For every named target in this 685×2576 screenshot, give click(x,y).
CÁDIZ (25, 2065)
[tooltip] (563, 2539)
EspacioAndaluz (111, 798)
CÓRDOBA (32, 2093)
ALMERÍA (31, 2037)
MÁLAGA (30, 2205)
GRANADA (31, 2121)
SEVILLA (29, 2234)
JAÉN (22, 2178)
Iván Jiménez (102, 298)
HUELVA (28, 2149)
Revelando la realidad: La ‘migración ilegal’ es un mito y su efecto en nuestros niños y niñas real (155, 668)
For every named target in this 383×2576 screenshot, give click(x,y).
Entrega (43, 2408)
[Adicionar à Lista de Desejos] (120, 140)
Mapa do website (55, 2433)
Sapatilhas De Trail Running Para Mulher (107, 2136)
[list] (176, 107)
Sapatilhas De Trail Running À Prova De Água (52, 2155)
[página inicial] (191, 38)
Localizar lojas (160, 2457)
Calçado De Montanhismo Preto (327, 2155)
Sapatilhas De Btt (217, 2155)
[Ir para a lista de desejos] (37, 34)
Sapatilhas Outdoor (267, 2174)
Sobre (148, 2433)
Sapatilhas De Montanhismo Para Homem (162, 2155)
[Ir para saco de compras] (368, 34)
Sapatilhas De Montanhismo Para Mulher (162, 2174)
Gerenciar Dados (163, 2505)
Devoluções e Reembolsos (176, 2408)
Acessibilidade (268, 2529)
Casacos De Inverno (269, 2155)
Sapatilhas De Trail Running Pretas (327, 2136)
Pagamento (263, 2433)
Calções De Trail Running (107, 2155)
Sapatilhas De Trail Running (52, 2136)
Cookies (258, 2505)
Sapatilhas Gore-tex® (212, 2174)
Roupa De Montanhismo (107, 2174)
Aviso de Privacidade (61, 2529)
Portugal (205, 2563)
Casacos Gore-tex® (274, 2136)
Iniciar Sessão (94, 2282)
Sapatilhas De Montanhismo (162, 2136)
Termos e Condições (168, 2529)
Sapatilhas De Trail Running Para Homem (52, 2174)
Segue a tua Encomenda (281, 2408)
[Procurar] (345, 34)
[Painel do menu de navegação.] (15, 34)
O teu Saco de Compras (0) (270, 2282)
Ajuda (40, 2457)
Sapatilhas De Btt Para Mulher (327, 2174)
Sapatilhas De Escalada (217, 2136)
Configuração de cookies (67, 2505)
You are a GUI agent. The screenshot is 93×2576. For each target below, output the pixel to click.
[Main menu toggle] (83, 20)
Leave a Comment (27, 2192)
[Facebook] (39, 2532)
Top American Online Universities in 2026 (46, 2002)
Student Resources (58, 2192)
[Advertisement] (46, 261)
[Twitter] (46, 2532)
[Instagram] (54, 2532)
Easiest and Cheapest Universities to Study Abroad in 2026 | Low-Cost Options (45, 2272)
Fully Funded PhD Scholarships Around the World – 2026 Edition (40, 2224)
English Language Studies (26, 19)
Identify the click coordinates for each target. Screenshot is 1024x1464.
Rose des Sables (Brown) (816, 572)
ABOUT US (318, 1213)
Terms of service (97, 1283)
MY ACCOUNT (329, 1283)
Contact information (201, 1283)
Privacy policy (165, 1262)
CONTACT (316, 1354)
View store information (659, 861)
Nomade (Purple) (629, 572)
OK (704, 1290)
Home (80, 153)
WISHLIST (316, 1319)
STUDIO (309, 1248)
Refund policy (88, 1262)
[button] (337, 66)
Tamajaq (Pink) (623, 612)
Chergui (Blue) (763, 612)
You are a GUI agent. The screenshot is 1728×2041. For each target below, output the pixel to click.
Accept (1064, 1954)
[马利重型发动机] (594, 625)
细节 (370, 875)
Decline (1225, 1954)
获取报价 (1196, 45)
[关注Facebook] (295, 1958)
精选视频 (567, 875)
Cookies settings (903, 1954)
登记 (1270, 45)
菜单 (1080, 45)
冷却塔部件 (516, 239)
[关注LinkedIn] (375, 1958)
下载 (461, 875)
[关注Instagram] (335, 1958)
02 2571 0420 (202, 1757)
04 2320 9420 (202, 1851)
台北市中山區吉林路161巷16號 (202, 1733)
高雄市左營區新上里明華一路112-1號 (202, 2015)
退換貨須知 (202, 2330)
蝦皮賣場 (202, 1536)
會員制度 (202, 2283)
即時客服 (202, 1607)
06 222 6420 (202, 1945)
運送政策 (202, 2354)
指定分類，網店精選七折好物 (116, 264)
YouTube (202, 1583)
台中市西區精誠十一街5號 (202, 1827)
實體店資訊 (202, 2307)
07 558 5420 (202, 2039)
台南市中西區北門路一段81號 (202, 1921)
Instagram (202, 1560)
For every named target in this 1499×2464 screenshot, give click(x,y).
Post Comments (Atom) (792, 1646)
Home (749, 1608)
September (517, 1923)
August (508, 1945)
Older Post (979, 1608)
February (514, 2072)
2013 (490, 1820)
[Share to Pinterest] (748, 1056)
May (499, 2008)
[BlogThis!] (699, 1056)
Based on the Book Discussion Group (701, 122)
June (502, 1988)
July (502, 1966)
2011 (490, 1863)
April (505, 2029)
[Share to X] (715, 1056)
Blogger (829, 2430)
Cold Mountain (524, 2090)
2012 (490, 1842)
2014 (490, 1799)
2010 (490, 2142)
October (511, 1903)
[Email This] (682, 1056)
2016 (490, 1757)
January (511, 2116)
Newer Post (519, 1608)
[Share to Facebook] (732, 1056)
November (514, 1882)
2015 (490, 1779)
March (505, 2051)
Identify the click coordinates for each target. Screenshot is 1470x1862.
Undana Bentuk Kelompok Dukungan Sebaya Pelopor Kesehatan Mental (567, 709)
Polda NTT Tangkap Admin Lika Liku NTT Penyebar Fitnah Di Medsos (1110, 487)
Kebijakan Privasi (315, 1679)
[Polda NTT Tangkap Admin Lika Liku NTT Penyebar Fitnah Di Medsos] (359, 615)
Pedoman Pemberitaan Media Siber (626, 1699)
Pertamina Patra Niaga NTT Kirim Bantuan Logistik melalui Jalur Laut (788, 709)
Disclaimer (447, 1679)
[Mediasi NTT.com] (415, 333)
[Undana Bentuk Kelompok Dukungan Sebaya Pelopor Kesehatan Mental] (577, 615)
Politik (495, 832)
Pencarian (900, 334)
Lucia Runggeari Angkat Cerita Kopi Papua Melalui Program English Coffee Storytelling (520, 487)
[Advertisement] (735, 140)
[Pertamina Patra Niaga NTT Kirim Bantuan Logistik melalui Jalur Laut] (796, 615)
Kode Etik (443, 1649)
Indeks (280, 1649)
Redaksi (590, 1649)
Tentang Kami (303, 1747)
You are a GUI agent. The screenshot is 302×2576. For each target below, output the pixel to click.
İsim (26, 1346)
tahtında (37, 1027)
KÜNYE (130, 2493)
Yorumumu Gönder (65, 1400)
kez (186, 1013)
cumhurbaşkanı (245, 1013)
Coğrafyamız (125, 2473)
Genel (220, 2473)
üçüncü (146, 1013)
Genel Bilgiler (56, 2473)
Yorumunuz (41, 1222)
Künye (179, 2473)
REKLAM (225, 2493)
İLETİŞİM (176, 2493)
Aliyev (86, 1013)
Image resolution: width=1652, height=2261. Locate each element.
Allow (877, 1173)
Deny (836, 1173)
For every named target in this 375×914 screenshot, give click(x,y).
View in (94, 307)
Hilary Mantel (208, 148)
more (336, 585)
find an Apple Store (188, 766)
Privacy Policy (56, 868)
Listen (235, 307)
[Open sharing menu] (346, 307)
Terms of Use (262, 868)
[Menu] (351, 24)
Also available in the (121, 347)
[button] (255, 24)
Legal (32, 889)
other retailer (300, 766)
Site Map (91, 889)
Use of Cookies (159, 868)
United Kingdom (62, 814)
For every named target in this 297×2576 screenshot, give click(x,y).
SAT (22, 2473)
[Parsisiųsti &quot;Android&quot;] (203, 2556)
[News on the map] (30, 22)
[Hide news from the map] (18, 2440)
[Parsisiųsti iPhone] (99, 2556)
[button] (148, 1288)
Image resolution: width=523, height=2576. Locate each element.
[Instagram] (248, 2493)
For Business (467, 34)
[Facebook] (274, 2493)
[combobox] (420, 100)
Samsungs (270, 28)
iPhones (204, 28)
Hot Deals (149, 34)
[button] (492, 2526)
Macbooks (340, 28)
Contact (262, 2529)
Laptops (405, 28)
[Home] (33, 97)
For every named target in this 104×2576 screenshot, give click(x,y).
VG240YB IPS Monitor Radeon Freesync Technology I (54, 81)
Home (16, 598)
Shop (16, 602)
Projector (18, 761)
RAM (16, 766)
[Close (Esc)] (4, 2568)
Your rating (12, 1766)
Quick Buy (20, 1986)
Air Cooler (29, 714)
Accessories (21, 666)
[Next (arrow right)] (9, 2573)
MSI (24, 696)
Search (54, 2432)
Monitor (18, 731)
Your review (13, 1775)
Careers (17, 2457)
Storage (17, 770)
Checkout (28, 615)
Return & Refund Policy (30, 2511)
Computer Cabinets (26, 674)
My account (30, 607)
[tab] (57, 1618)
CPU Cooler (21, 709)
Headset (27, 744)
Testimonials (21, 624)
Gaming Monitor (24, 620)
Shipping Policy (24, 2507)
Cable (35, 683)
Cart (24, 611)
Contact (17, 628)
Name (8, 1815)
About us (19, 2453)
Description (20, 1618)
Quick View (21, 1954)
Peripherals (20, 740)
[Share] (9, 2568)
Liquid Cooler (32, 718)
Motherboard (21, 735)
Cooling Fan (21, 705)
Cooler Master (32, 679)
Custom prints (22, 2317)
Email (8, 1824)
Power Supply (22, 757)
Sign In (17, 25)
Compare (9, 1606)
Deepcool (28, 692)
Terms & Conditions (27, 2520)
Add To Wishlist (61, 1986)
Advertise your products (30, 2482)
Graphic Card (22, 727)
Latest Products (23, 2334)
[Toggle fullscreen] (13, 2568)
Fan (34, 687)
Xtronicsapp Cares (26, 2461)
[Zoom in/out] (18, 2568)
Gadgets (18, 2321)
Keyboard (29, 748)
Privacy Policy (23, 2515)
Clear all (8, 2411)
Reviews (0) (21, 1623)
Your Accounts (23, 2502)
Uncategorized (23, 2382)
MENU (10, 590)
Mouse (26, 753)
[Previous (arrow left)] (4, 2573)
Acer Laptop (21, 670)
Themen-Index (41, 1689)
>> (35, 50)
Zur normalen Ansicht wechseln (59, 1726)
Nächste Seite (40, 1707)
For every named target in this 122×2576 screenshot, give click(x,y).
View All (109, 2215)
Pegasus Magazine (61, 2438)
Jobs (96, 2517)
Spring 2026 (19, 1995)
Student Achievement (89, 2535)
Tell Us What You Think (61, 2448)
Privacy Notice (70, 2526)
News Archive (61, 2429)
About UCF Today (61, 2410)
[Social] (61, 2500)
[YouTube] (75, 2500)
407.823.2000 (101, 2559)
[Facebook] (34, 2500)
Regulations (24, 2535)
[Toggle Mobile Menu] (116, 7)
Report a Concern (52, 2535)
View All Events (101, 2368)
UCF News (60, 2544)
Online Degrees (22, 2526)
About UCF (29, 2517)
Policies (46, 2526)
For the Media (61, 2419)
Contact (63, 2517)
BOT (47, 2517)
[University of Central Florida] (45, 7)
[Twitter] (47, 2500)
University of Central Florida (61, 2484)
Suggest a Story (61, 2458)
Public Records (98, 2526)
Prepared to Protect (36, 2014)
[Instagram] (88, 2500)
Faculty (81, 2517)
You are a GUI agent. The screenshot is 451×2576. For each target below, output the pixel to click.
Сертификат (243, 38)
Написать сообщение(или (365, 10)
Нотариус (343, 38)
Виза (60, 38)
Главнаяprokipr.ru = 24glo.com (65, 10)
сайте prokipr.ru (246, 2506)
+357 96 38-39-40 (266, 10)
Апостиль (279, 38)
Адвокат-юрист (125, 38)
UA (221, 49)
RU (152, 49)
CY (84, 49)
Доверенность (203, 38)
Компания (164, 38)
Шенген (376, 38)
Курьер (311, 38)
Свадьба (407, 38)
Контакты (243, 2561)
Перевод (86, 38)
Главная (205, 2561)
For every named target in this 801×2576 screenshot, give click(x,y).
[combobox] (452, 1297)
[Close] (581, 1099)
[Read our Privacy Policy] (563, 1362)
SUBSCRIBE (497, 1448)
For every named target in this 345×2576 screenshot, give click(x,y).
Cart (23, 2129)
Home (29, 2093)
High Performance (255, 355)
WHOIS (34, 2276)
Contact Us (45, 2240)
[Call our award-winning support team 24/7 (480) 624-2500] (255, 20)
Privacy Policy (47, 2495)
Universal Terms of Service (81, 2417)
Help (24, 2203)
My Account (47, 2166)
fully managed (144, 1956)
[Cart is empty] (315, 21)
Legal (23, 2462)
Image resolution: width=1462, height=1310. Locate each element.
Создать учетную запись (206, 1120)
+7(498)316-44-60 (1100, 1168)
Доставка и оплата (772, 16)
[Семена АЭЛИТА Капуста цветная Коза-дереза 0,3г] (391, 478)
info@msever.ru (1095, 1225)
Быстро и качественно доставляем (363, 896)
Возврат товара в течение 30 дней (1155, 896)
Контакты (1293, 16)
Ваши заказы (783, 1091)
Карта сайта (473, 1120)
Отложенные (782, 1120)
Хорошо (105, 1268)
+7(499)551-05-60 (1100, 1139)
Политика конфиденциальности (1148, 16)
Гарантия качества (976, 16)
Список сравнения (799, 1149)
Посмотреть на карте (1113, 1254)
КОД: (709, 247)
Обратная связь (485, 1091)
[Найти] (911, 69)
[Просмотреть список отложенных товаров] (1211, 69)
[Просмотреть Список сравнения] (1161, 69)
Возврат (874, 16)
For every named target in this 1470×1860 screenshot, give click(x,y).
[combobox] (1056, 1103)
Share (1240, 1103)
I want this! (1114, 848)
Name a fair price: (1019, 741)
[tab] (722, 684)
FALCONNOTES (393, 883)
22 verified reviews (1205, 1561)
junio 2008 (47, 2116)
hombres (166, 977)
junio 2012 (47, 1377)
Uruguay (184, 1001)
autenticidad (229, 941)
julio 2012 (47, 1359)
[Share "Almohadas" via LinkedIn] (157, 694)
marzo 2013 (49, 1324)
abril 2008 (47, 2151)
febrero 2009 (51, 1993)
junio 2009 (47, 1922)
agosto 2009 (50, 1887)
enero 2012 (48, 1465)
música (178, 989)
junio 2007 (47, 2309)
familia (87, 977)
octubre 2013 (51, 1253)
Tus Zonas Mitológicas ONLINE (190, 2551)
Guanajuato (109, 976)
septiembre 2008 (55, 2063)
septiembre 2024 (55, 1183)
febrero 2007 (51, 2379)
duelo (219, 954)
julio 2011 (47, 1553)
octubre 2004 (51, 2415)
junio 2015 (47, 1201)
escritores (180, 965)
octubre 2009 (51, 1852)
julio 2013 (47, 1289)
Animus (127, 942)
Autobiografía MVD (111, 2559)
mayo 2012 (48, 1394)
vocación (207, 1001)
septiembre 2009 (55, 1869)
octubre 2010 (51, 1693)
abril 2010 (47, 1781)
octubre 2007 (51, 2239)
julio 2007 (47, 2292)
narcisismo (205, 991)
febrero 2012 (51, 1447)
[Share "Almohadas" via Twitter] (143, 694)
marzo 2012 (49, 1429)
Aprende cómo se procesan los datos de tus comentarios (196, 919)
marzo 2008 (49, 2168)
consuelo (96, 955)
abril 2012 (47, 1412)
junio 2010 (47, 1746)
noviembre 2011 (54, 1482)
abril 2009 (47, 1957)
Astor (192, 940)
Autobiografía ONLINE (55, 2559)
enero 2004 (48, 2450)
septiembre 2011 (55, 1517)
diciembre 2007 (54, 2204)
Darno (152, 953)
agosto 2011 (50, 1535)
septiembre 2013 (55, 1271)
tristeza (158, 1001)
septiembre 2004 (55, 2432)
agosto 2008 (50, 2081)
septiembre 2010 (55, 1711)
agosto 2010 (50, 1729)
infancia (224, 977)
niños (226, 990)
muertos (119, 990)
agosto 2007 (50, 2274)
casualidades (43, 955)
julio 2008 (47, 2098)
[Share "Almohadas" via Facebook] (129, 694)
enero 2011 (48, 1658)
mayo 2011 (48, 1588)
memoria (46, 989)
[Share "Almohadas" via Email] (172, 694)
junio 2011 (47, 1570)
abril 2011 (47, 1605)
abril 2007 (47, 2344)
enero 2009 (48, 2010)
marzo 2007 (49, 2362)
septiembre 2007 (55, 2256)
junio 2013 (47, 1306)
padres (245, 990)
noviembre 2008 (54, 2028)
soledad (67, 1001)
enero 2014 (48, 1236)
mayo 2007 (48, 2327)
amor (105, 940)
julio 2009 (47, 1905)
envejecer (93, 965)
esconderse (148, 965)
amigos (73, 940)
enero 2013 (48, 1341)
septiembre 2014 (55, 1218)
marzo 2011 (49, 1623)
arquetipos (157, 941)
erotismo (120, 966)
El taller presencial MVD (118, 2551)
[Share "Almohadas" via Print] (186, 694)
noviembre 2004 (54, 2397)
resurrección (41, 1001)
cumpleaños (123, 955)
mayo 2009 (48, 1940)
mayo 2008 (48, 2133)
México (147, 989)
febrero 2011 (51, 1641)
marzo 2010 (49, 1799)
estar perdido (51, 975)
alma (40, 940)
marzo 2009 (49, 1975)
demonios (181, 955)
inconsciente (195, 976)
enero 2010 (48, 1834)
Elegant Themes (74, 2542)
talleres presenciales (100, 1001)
◇ ◇ ◇ ◇ ◇
WHAT TO PRODUCE:
Copy out each line of the data above, exactly, if it lies between the line holding "marzo 2012 (49, 1429)" and the line holding "Facebook] (129, 694)", inclusive; copy no other line.

FINISHED TASK:
marzo 2012 (49, 1429)
Aprende cómo se procesan los datos de tus comentarios (196, 919)
marzo 2008 (49, 2168)
consuelo (96, 955)
abril 2012 (47, 1412)
junio 2010 (47, 1746)
noviembre 2011 (54, 1482)
abril 2009 (47, 1957)
Astor (192, 940)
Autobiografía ONLINE (55, 2559)
enero 2004 (48, 2450)
septiembre 2011 (55, 1517)
diciembre 2007 (54, 2204)
Darno (152, 953)
agosto 2011 (50, 1535)
septiembre 2013 (55, 1271)
tristeza (158, 1001)
septiembre 2004 (55, 2432)
agosto 2008 (50, 2081)
septiembre 2010 (55, 1711)
agosto 2010 (50, 1729)
infancia (224, 977)
niños (226, 990)
muertos (119, 990)
agosto 2007 (50, 2274)
casualidades (43, 955)
julio 2008 (47, 2098)
[Share "Almohadas" via Facebook] (129, 694)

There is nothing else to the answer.